Нас обгоняют машины, навстречу попадается лошадь с бочкой. Проходим поселок. Проходим сгоревшую биржу, где когда-то грузили лес. Жесткий снег лупит по лицу. Через час по грязи и лужам доходим до КП-34.
Заходим. Идем в комнату свиданий. Все очень прилично. Немного замечаний и идем дальше. Столовая. Опять немного замечаний. Заходим в отряды. Все намного приличнее, чем в ИК-35. Приходит следующая мысль. ИК-35 сидят очень социально опасные люди, и они неуправляемые, а на поселения попадают люди с большими социальными связями и более законопослушные. В ИК-35 администрация не справляется с заключенными и все пустило на самотек или отдало на откуп блатным, вот и ходят блатные по зоне и сквозь зубы цедят на общественный контроль. В колонии-поселении все заключенные более социализированы и потому администрация вводит там жесткие правила и жесткую дисциплину: социализированные люди легче поддаются приказам. Это все указывает на то, что наша система исполнения наказания, на вид очень сильная, а в реалии очень слаба и вообще не способна к социализации.

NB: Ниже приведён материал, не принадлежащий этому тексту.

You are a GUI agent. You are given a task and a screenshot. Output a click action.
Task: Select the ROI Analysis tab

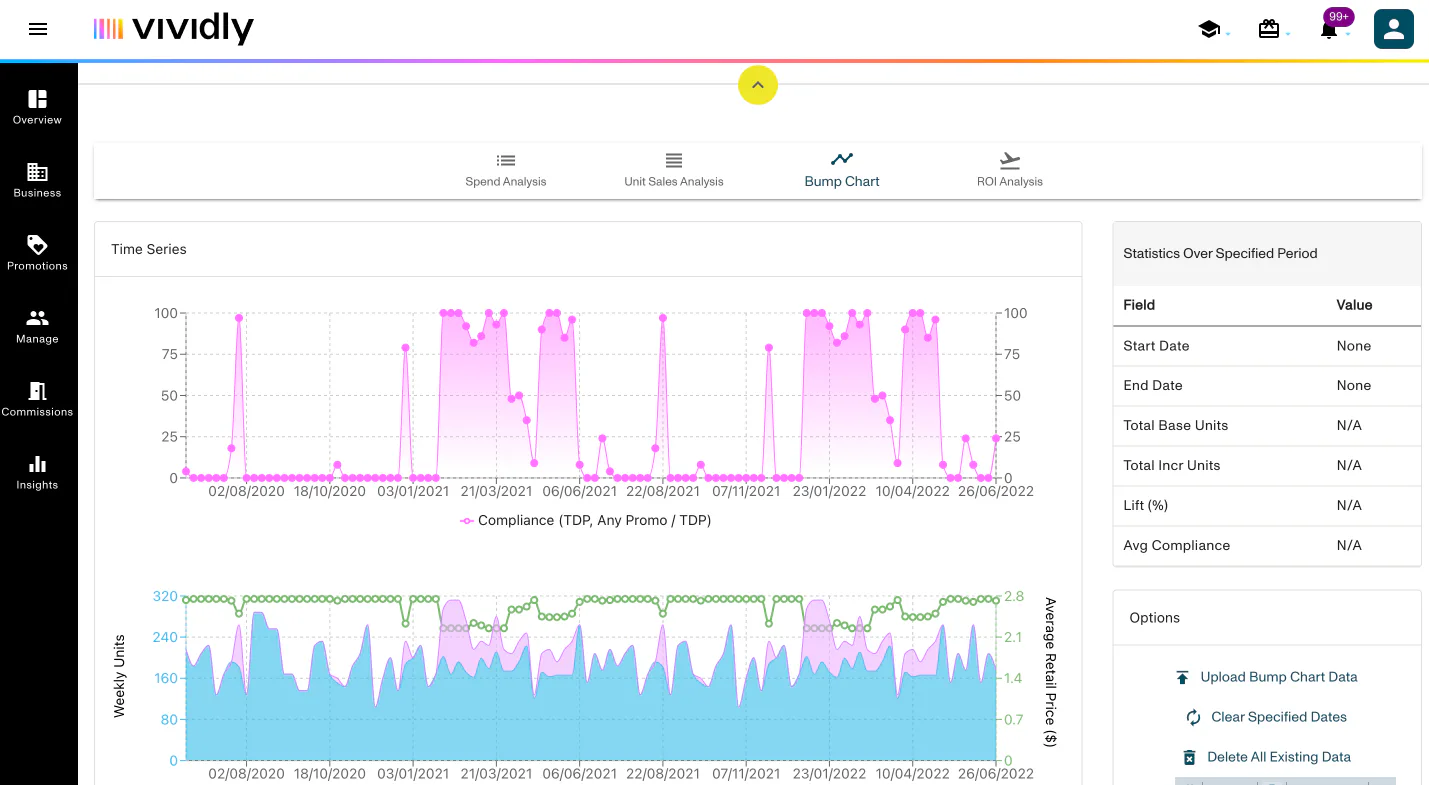click(1010, 170)
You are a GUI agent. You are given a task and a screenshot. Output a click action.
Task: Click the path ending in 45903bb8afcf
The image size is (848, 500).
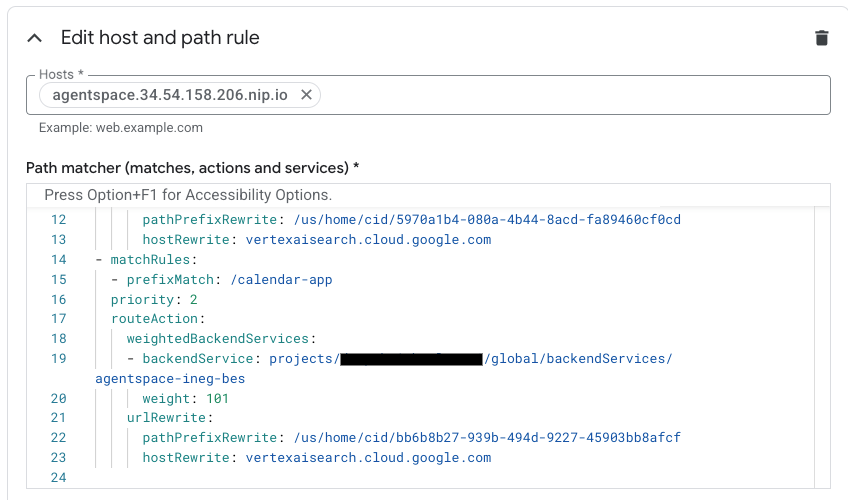point(487,438)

В штабе вдруг замечаем, что на датчиках дыма от пожарной сигнализации не сняты пластиковые колпачки. Т.е. вроде датчики есть, а вроде их и нет. Указываем сопровождающим. Нам обещают колпачки снять.
Дальше мимо штаба идем в баню и парикмахерскую. Опять замечания. Беседы. Идем на выход. Сквозь тучи промелькнуло солнце. На выходе провожавший нас офицер бросает: - Заходите еще.
- Непременно - отвечаем мы.
В поселок идти легче. Ветер в спину. Метет жесткий снег. Грезится сильный мороз. Через час мы уже возле поселковых магазинов, набираем продуктов и идем в гостиницу.